Putin visited the Pope with the aim of drumming up support for both his policies in Crimea and the Donbass and also for the return of the Ukrainian Orthodox Church under Russian control.

It was no accident that the president visited the Pope one day before a special high-level meeting between Francis, the heads of various Vatican departments – or dicasteries – and the leaders of the Ukrainian Greek-Catholic Church.
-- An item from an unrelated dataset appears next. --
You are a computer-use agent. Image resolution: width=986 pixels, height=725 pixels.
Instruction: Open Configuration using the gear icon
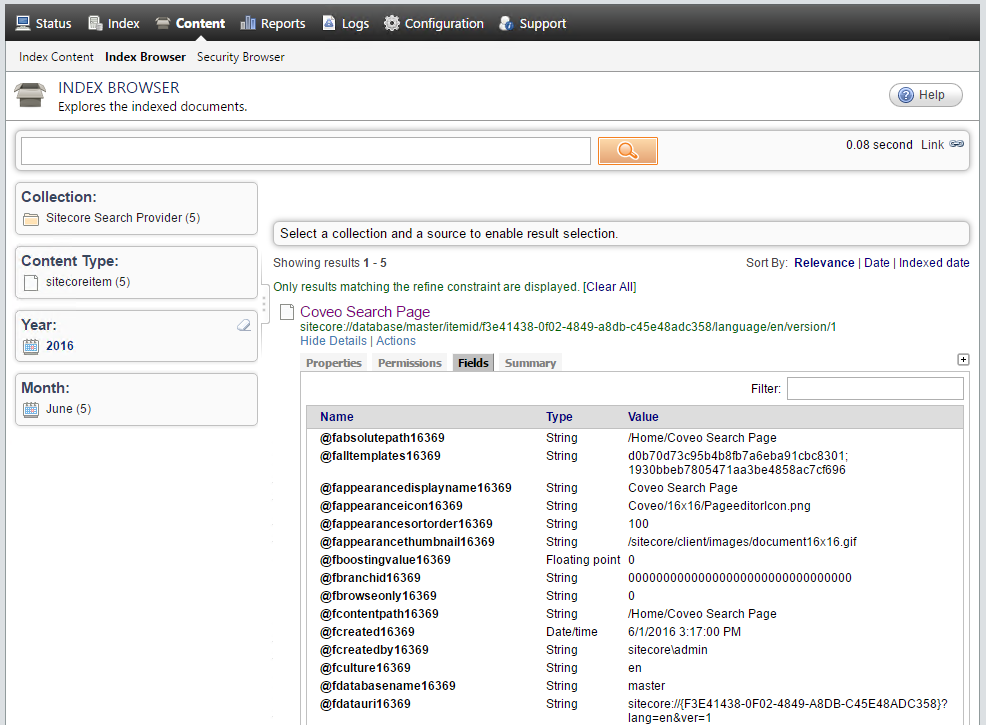[394, 22]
Putin’s desire to sway the Pope was also evidenced by the announcement just days before the Vatican summit that the Russian Orthodox Church has been in talks with Moscow government officials to spend up to $2 billion dollars on the construction of an ‘Orthodox Vatican’, thereby pointing up its superior political and financial power with regard to the Patriarchy of Constantinople

For the record

“In the delicate and complex situation in which Ukraine finds itself, the Holy Father Francis has decided to invite to Rome, July 5 to 6, 2019, the Major Archbishop, the members of the permanent Synod and the Metropolitans of the Ukrainian Greek-Catholic Church”, read a Vatican press release confirming the meeting in early May.

“The meeting will also be attended by the Superiors of the competent Dicasteries of the Roman Curia responsible for the country.

“With this meeting, the Holy Father wishes to give a sign of his closeness to the Ukrainian Greek-Catholic Church that carries out pastoral service both at home and in various places in the world.

“This meeting will also offer a further opportunity to deepen the analysis of the life and needs of Ukraine, with the aim of identifying the ways in which the Catholic Church, and in particular the Greek-Catholic Church, can dedicate itself ever more effectively to preaching the Gospel, contributing to the support of those who suffer and promoting peace, in agreement, as far as possible, with the Catholic Church of the Latin rite and with other Churches and Christian communities”.

Go deeper

Pope Francis also launched in 2016 the ‘Pope for Ukraine’ initiative, a project that has raised $12.5 million thanks to collections all over Europe and a $5 million personal donation from the Pope himself.

The money has benefitted almost a million people throughout the Ukraine, not only in the Donbass region but in those regions, such as Kiev, which have received the majority of the country’s internally-displaced people.